• Le fonds

La lamentation du Lamentin. Aventures géologiques à Bornéo

Auteurs : Alain Cournut
Editeurs : Les Éditions du Piat
Nombres de page : 176
Prix public : 18.95 €
Date de parution : 2009

Acheter en ligne cet ouvrage


L’histoire démarre en plein capitalisme minier avec les interrogations de la société Ceramics Inc sur son approvisionnement en lanthane, un des composants essentiels des céramiques qu’elle produit. Ceramics Inc discute d’un contrat avec Northtrop, qui impliquerait la fourniture de tonnes de lanthane, une quantité importante. Le géologue Dave Barnet, consultant en ressources minières, est sollicité pour donner son avis.

Démarre alors une saga faisant intervenir un ancien de la CIA, aujourd’hui à l’AIEA, qui fait état d’indices à Kalimantan, liés à du minerai d’uranium. Nos héros du jour, Alain Bordet et Susan Fraser, en lien avec Cave Barnet resté à l’arrière, vont essayer de retrouver ces fameux indices et d’initier une exploitation. Déjà familiers de la région, ils bénéficient de l’aide de personnalités locales avec lesquelles ils étaient en contact et parcourent la région pour retrouver la rivière Kerang où sont localisés les indices. Au hasard de la lecture, on bénéficie de divers regards sur le mode de vie et les coutumes des populations locales Dayaks et Punans.
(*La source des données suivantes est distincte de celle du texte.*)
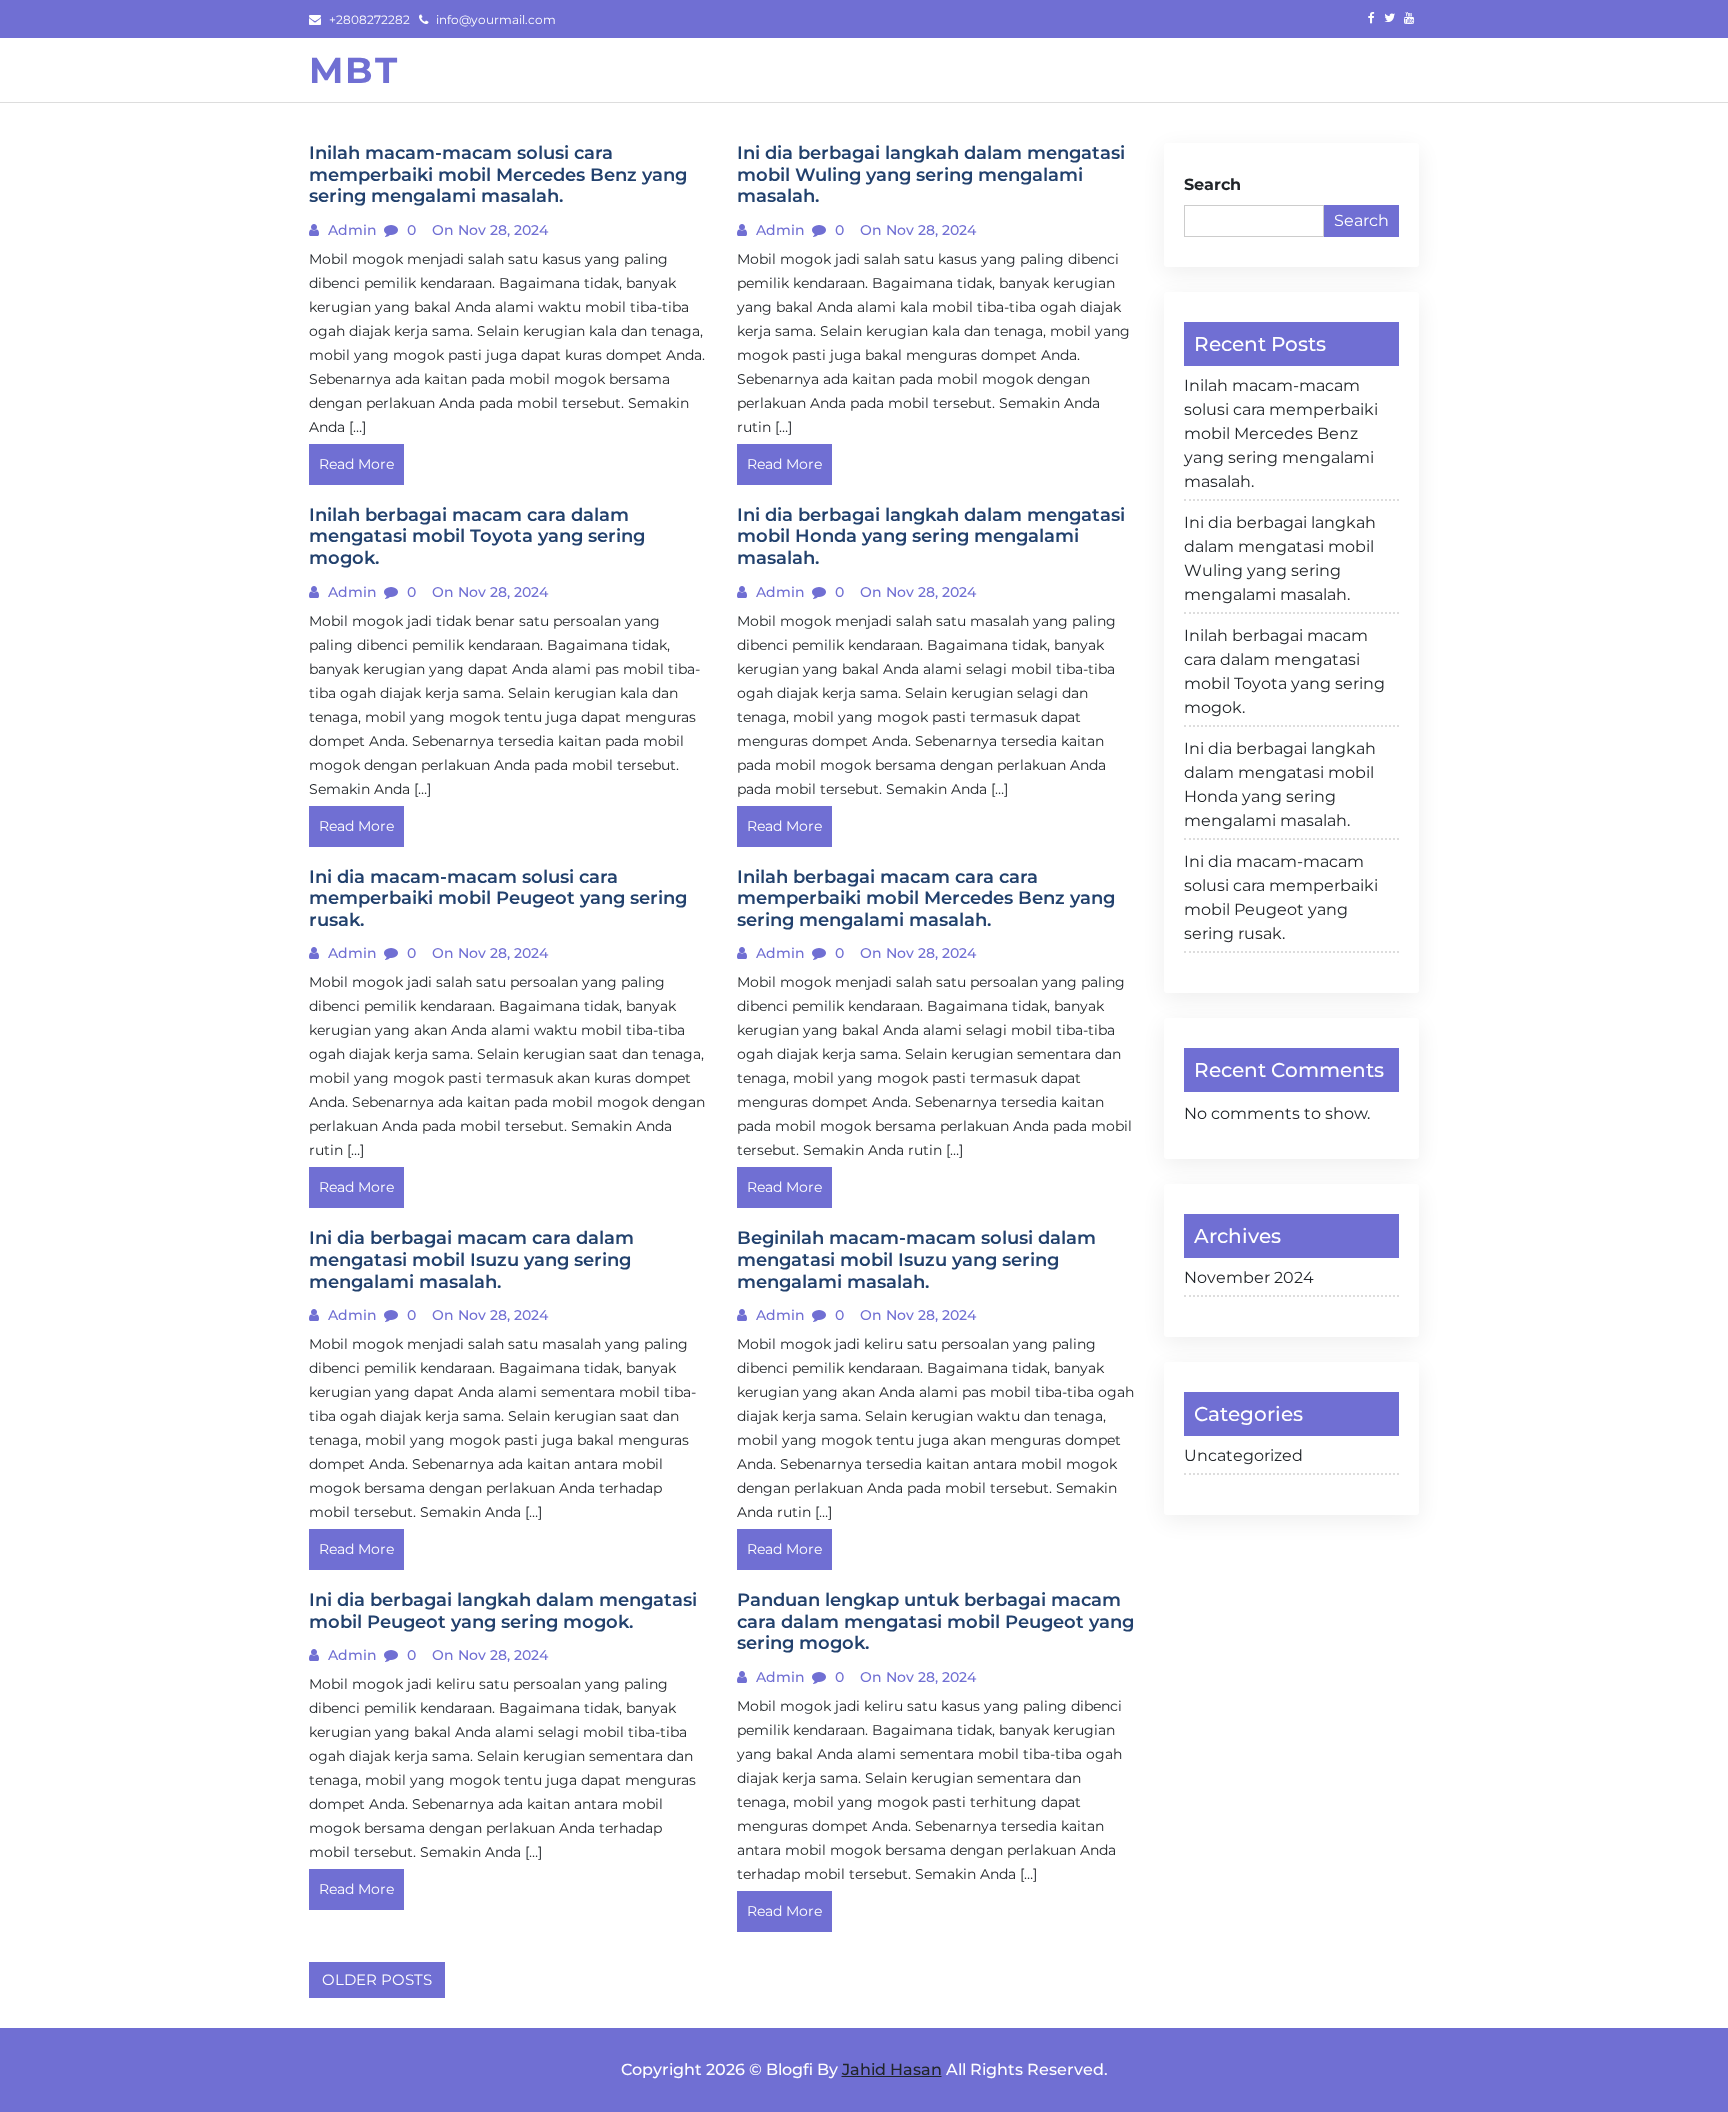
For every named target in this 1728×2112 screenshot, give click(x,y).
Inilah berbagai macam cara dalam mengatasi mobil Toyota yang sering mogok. (1284, 671)
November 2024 (1249, 1277)
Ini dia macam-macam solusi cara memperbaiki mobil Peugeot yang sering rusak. (1281, 897)
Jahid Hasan (892, 2069)
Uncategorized (1243, 1455)
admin (350, 230)
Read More (356, 464)
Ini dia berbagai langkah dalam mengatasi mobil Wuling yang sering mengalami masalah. (1280, 558)
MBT (354, 70)
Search (1212, 184)
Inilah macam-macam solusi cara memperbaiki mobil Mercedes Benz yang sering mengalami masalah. (1281, 433)
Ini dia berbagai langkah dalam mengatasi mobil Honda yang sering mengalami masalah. (1280, 784)
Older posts (377, 1979)
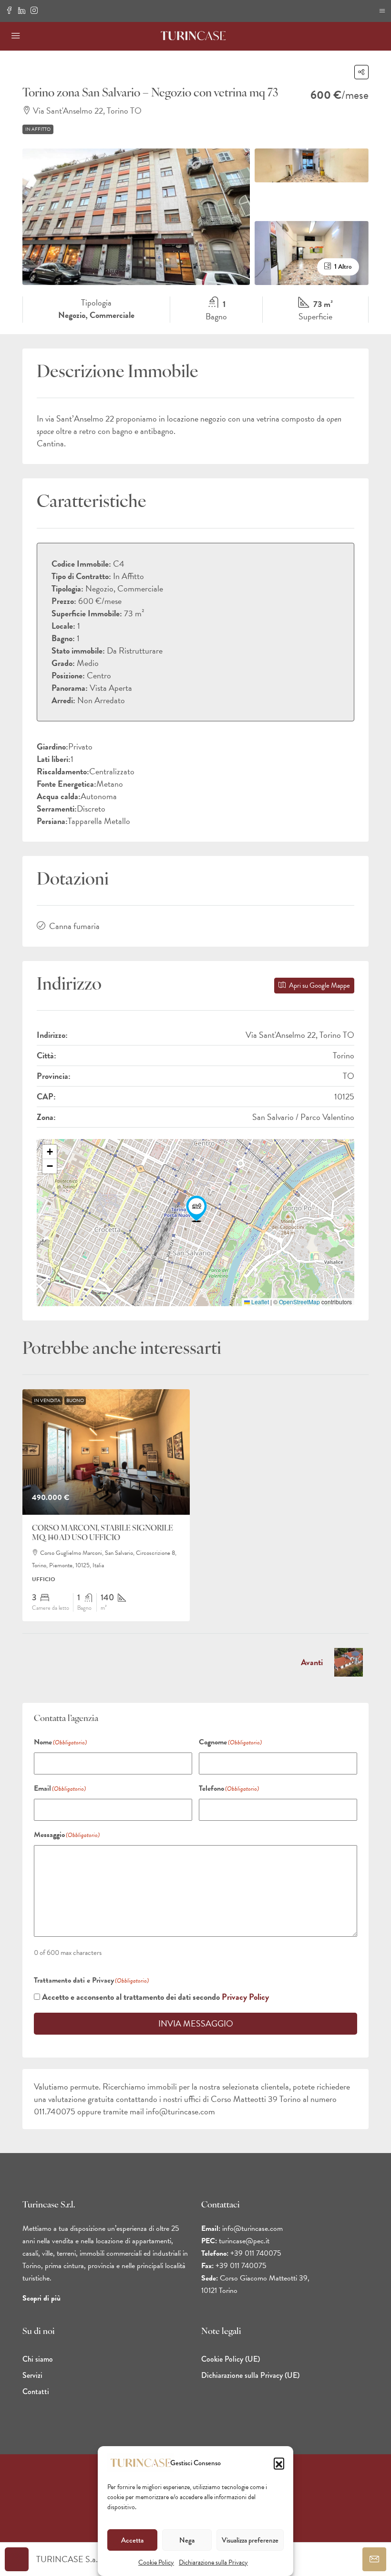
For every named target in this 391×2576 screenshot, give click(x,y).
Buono (75, 1400)
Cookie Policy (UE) (230, 2359)
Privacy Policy (245, 1996)
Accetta (132, 2540)
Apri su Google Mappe (319, 985)
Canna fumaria (74, 925)
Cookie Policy (156, 2562)
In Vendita (47, 1400)
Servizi (32, 2375)
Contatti (35, 2391)
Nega (187, 2540)
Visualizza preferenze (250, 2540)
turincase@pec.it (244, 2241)
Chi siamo (37, 2359)
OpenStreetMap (299, 1302)
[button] (279, 2463)
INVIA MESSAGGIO (195, 2023)
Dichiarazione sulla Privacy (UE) (250, 2375)
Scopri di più (41, 2298)
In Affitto (38, 129)
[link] (106, 1452)
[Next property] (348, 1662)
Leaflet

Une fois les indices retrouvés, il s’agit d’extraire les blocs de minerai et de les transporter. C’est l’occasion d’un 2ème voyage sur le site. Un transport de minerai est organisé qui prévoit une partie terrestre en sacs de 50 kg, assurée par les nomades animistes que sont les Punans, que l’on paye en tabac, puis un acheminement en pirogue par les Dayaks, marqué par un premier accident qui entraîne la perte des blocs chargés dans les rapides. L’accord avec les Punans commence par bien fonctionner, puis des superstitions s’en mêlent, auxquelles l’accident de pirogue ne serait pas étranger, et on ne retrouve plus les blocs transportés, cachés par des Punans, qui seraient également responsables de la dégradation de fétiches. Quoiqu’il en soit, l’affaire se clôt sans aboutir, au grand dam de Dave Barnet et peut-être de Ceramics Inc.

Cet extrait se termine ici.